::: Given entries

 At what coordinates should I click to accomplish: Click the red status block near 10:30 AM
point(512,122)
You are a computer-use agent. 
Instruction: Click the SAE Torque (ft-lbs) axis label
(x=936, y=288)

::::::
::: Given entries

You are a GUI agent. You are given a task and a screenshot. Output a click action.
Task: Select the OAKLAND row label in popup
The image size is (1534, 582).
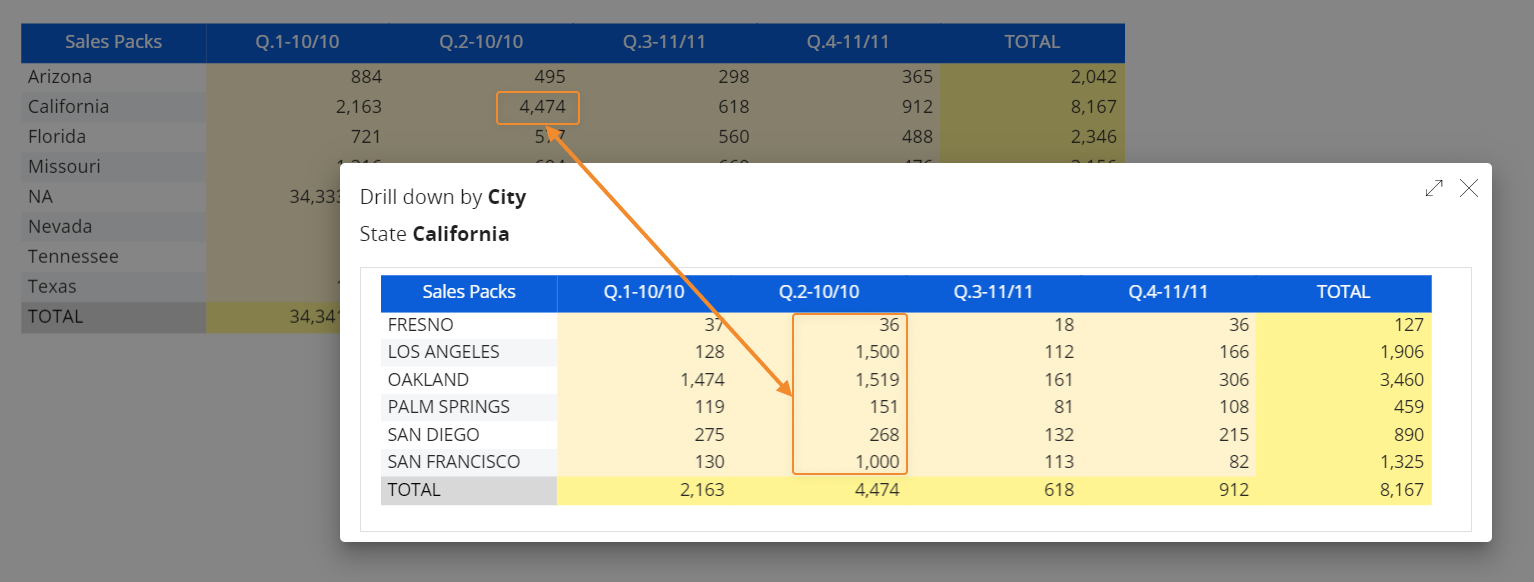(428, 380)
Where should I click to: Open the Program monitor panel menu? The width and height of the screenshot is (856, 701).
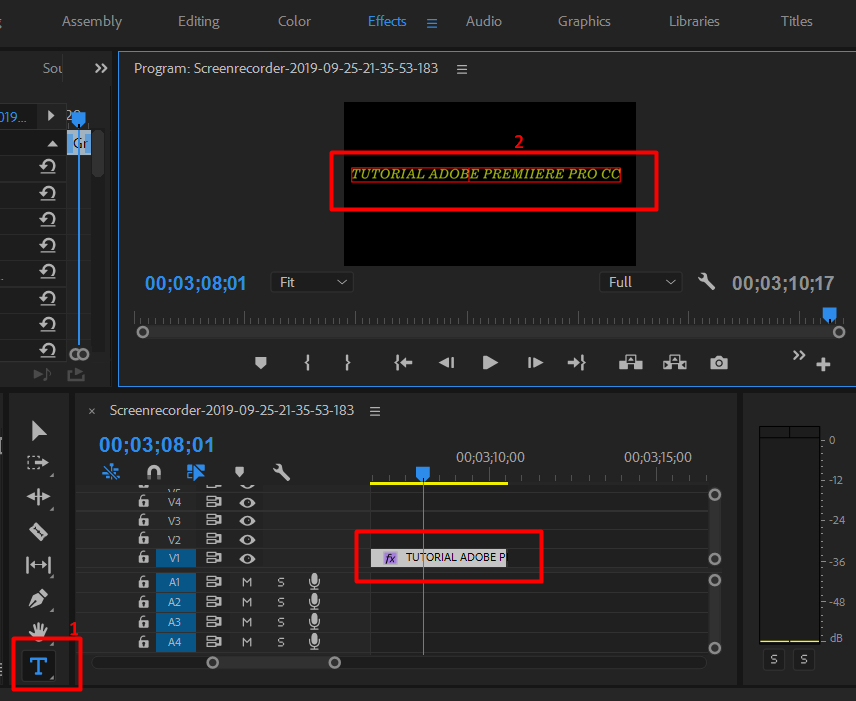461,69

::::::

### What to work on:
The answer is each line in which the word "agent" occurs, copied from the material above.

### Result below:
You are a computer-use agent. 
You are a GUI agent. You are given a task and a screenshot. Output a click action.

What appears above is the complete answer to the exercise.